§ Description of the task
Look below for the lines from the one with "You are a computer-use agent. Image" to the one with "is (1351, 511).", and copy exactly those lines, both ends included.

----- Input -----

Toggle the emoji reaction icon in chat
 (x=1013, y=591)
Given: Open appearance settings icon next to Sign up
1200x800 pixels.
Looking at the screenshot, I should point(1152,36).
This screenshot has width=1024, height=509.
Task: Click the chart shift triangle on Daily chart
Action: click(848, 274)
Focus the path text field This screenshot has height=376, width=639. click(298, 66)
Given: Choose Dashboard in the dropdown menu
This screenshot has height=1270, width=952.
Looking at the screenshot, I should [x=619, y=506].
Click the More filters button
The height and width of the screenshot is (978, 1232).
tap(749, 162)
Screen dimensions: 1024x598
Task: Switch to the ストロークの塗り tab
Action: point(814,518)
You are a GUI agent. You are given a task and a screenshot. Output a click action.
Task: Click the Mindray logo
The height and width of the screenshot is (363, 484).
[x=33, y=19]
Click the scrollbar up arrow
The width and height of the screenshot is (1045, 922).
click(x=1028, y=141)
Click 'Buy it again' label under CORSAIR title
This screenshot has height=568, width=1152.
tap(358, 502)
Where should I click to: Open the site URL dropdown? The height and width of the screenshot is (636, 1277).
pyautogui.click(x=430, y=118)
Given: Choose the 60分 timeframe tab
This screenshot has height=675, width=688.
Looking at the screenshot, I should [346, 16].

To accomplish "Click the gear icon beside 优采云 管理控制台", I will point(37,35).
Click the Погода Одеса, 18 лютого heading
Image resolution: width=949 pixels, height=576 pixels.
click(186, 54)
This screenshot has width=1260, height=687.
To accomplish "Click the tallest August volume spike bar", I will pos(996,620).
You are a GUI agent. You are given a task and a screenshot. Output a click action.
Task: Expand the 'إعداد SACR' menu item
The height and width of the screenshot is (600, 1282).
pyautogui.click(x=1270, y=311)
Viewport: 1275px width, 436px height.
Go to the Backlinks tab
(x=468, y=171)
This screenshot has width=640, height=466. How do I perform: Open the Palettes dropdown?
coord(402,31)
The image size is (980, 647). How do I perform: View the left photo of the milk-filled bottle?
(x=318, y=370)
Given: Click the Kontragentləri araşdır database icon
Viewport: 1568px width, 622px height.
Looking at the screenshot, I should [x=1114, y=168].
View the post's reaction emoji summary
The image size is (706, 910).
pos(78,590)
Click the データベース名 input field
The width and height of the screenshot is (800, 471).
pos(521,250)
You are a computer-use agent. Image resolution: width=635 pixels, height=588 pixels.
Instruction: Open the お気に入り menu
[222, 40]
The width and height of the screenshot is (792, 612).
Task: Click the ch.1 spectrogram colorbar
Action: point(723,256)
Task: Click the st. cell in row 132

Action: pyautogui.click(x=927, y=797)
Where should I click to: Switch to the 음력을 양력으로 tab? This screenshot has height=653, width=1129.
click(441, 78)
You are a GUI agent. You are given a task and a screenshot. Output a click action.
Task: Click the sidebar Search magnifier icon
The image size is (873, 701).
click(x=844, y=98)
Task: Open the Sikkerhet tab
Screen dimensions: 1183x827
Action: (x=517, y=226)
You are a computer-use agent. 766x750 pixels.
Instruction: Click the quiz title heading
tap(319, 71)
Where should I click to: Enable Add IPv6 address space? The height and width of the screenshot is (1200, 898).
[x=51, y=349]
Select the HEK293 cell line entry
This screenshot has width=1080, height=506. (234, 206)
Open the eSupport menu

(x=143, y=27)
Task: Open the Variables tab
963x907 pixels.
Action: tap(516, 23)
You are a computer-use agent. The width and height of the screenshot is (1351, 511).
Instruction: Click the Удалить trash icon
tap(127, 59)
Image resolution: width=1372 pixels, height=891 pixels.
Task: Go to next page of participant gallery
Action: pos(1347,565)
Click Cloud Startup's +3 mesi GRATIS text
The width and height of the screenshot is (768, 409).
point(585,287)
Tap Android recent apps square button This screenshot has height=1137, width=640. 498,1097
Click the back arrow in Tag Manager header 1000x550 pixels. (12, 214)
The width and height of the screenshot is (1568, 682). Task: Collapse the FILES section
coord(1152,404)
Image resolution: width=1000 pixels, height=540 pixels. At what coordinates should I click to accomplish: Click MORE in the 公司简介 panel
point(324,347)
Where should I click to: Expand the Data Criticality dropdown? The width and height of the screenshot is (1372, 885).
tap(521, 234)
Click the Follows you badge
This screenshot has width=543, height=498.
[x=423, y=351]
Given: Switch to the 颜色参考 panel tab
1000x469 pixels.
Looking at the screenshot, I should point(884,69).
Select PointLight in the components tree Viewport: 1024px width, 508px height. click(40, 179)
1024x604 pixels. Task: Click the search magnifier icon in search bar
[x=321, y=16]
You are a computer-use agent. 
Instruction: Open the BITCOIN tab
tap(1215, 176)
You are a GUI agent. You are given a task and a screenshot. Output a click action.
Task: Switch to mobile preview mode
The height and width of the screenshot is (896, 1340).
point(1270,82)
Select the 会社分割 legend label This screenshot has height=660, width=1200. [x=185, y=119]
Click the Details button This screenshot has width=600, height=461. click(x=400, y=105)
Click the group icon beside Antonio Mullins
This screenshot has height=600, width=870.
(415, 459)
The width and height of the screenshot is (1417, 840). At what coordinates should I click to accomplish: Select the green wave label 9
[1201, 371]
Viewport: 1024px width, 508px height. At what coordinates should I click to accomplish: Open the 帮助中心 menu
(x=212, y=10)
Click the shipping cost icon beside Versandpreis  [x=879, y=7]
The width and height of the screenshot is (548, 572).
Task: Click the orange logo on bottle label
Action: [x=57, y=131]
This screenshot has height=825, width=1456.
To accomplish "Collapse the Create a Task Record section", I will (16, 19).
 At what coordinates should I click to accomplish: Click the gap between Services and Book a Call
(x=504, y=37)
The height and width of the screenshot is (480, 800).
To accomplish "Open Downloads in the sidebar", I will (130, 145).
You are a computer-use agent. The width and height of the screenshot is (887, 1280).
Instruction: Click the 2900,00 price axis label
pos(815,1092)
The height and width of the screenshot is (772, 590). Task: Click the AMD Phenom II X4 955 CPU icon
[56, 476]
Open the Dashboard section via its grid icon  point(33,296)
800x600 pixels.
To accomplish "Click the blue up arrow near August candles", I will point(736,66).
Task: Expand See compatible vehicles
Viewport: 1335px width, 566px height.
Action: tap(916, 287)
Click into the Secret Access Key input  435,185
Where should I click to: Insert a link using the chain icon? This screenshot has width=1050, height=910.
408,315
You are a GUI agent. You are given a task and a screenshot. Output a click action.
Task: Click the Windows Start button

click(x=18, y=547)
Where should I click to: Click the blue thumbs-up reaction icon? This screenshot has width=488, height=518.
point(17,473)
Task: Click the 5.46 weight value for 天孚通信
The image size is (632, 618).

-----

§ Output for this task
You are a computer-use agent. Image resolution: width=635 pixels, height=588 pixels.
Instruction: Open the お気に入り menu
[222, 40]
The width and height of the screenshot is (792, 612).
Task: Click the ch.1 spectrogram colorbar
Action: point(723,256)
Task: Click the st. cell in row 132

Action: pyautogui.click(x=927, y=797)
Where should I click to: Switch to the 음력을 양력으로 tab? This screenshot has height=653, width=1129.
click(441, 78)
You are a GUI agent. You are given a task and a screenshot. Output a click action.
Task: Click the sidebar Search magnifier icon
The image size is (873, 701).
click(x=844, y=98)
Task: Open the Sikkerhet tab
Screen dimensions: 1183x827
Action: (x=517, y=226)
You are a computer-use agent. 766x750 pixels.
Instruction: Click the quiz title heading
tap(319, 71)
Where should I click to: Enable Add IPv6 address space? The height and width of the screenshot is (1200, 898).
[x=51, y=349]
Select the HEK293 cell line entry
This screenshot has width=1080, height=506. (234, 206)
Open the eSupport menu

(x=143, y=27)
Task: Open the Variables tab
963x907 pixels.
Action: tap(516, 23)
You are a computer-use agent. The width and height of the screenshot is (1351, 511).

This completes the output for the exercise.